Document segment
The Adventures of Elizabeth in Rügen is the third in a series of autobiographical novels by Elizabeth von Arnim which starts with her novel Elizabeth and her German Garden. The second novel The Solitary Summer I have yet to read, (or even possess) but I don’t think it really matters which order one reads these novels, they don’t follow on really in the conventional sense.
This beautifully written novel took me right away from the here and now, to another time and a place I must admit to not even having heard of. In that first and probably more famous novel, Elizabeth is content to stay in her home, delight in her garden, her children and poke gentle fun at her husband The Man of Wrath. In this novel, Elizabeth is a little older, a little more jaded perhaps, she needs a break from her home, and so we join her on a journey round an Island in the Baltic sea. Elizabeth von Arnim’s descriptions of Rügen are wonderful, and I am now keen to follow in the footsteps of Elizabeth one day and take a trip around Rügen myself.

What you should do
Translate this sentence from the book review into Spanish: "This beautifully written novel took me right away from the here and now, to another time and a place I must admit to not even having heard of." The records come from a separate, unrelated source.

Information given
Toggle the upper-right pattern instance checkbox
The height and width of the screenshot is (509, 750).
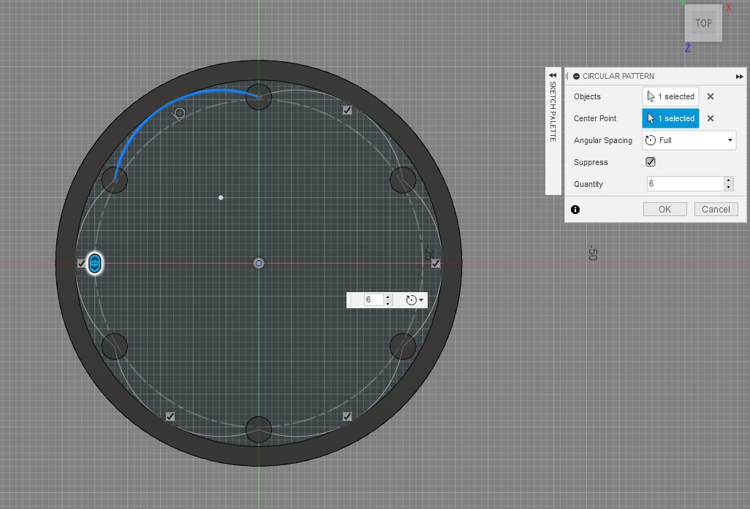click(347, 110)
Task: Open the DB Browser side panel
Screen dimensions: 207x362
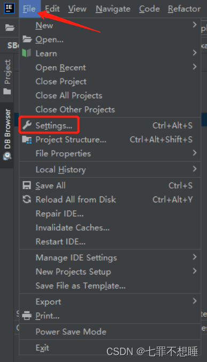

Output for this exercise
Esta novela, bellamente escrita, me llevó lejos del aquí y ahora, a otra época y a un lugar del que debo admitir que ni siquiera había oído hablar.